A new report recommends several changes to Halifax's Otter Lake landfill that could add up to millions of dollars in savings.

Some recommendations include extending the life of the landfill beyond 2024, increasing the height by 15 metres, changing the garbage system include reducing bag limits and mandating the use of clear bags.

Otter Lake report recommendations:

  • Extending life beyond 2024
  • Adding another 15 m to height of landfill
  • Saving $100M by avoiding cost of new landfill
  • Further limits on the number of bags
  • Clear bags at the curb
  • Green box changes

The city said these and other changes could save $144 million by avoiding the cost of building a new landfill.

Otter Lake is where most of city's garbage ends up — about 140,000 tonnes per year.

Staff also want to consolidate handling facilities at Otter Lake, what it calls a ‘campus model.’
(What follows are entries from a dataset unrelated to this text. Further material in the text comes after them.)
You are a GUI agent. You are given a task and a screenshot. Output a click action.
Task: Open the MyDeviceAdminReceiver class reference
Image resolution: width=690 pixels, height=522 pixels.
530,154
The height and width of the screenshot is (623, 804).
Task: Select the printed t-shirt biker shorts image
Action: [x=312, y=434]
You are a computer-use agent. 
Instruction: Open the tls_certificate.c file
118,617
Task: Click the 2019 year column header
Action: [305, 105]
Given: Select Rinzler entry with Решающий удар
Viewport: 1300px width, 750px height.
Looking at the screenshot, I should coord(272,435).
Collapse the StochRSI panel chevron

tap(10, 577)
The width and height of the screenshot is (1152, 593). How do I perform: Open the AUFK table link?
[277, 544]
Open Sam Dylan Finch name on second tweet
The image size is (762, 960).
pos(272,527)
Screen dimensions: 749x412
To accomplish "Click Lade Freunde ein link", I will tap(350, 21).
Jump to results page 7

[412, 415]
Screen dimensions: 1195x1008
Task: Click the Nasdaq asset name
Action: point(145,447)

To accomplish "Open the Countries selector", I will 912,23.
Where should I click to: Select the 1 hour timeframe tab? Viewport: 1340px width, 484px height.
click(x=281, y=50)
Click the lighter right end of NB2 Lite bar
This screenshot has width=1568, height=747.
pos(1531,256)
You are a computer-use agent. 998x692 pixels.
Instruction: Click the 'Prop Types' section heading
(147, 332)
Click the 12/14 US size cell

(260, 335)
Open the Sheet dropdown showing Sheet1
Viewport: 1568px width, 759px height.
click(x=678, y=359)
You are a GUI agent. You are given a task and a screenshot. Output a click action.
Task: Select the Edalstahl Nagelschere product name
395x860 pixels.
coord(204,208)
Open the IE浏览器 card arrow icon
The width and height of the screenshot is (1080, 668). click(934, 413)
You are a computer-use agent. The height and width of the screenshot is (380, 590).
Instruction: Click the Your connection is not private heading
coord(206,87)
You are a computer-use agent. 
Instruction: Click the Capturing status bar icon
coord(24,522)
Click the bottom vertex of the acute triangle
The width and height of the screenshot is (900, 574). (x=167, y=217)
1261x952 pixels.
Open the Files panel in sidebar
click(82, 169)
The report also proposes changes to drastically reduce the amount of organic waste that ends up in the garbage and to reduce costs at Otter Lake —  which at $170 dollar per tonne are twice the industry average.

Fifteen years ago, a representative community group signed an agreement with the municipality to allow the landfill site in their backyard when no other community was willing to do so.

Ken Donnelly, a consultant for the landfill's community monitoring committee, said the plan breaks the promises the municipality has made.  

“That’s reneging on that contract and who knows, maybe this will all end up in court some day because it is a contract they have and staff just refuse to acknowledge it,” said Donnelly.

In fact, he said every major concern raised by the community has been ignored in this latest report.

“Really what they’re doing here is the Toronto-ification of the Halifax waste management system — trying to build the same system here as [Halifax Regional Municipality CAO] Richard Butts built when he was in Toronto,” said Donnelly.

Local residents worry about odours, vermin and water pollution They're suspicious about a council trying try to save money at their expense.  

The councillor for the Otter Lake area, Reg Rankin, said he’s troubled by aspects of the report but he doesn’t want to comment further until he consults with the community.

Jack Novack, a municipal government expert at Dalhousie University, said council now faces a fundamental moral decision.

“There was an agreement between the community and the city government about how something was to unfold. It was, in fact, a very strong social contract and now that's being unilaterally broken, or proposed to be broken by the city administration,” he said 

The question now facing council is whether the savings are worth the precedent being set.

“The financial issue is an important issue but if we are going to look at things purely through that vehicle — that lens — let’s open it all up and take a look at it,” suggested Novack.

All the recommendations for changing the garbage system will be debated by council on Tuesday.